Sexual agency is woven through the album, especially on “Current Affairs.” Over a stuttering beat, Lorde sings, “He spit in my mouth like he’s saying a prayer.” It’s a line that might have been delivered with swagger on Melodrama, but here it lands as a confession, a sign of how she’s exploring not just pleasure but the vulnerability that comes with giving up control. Later, she’s crying on the phone, insisting nothing’s wrong, caught between her desires and the echoes of her mother’s warnings. It’s one of the sharpest illustrations of how Lorde sings about sex as both freedom and peril.
Generational trauma haunts this record like a shadow. “Favourite Daughter” ties Lorde’s career directly to her mother’s dreams and the artist’s people-pleasing tendencies. “Cause I’m an actress, all of the medals I won for ya, panic attack just to be your favourite daughter,” she sings, stuck between resentment and love. The song builds on a clapping beat that keeps rising higher, as if trying to break through some invisible ceiling. After all, if you’re not dancing through your breakdowns, what are you doing? In the second verse, she remembers her mother’s brother who died of a broken heart. This isn’t just pop songwriting; it’s a daughter digging through the rubble of family history, hoping to find herself intact.
Gender fluidity swirls and blurs through “Hammer,” where Lorde declares, “Some days I’m a woman, some days I’m a man.” It’s a blunt, almost casual revelation dropped in the middle of a verse about piercings and auras. On “Man of the Year,” she binds her chest, rides city streets on her bike, and sings of rebirth. The production stays sparse and skeletal, leaving the weight of revelation on her voice alone.
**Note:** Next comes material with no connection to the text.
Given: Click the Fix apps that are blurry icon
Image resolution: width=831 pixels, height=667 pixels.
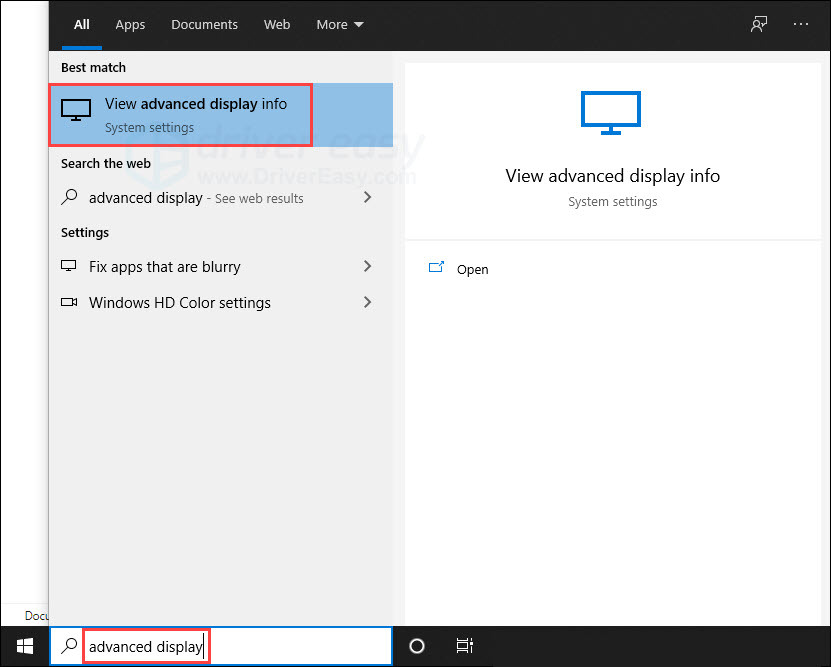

At times, though, minimalism feels like a missed opportunity. There’s so much space in these songs, and sometimes it feels less like artistic restraint and more like unfinished construction. The music occasionally underserves the intensity of Lorde’s lyrics. Yet the flipside is that there’s a thrilling intimacy to how exposed she sounds. That simplicity becomes the point.
Lorde’s voice remains her sharpest weapon. On “Clearblue,” she sings of pregnancy tests and bloodlines passed from mother to daughter, riding a lover until she cries, her vocals layered, feeling ancient and modern at once.
By the time Virgin reaches “David,” she’s singing, “I don’t belong to anyone.” It’s a line that lands like both a goodbye and a beginning. Virgin is Lorde’s clean slate, a rebirth and a record that doesn’t pretend to be pure, but keeps it real.
And if the sound sometimes leaves space empty, it’s only because she’s still deciding what kind of person will fill it next. This is a new Lorde, and by hearing her sing, we get to see a glimpse of her.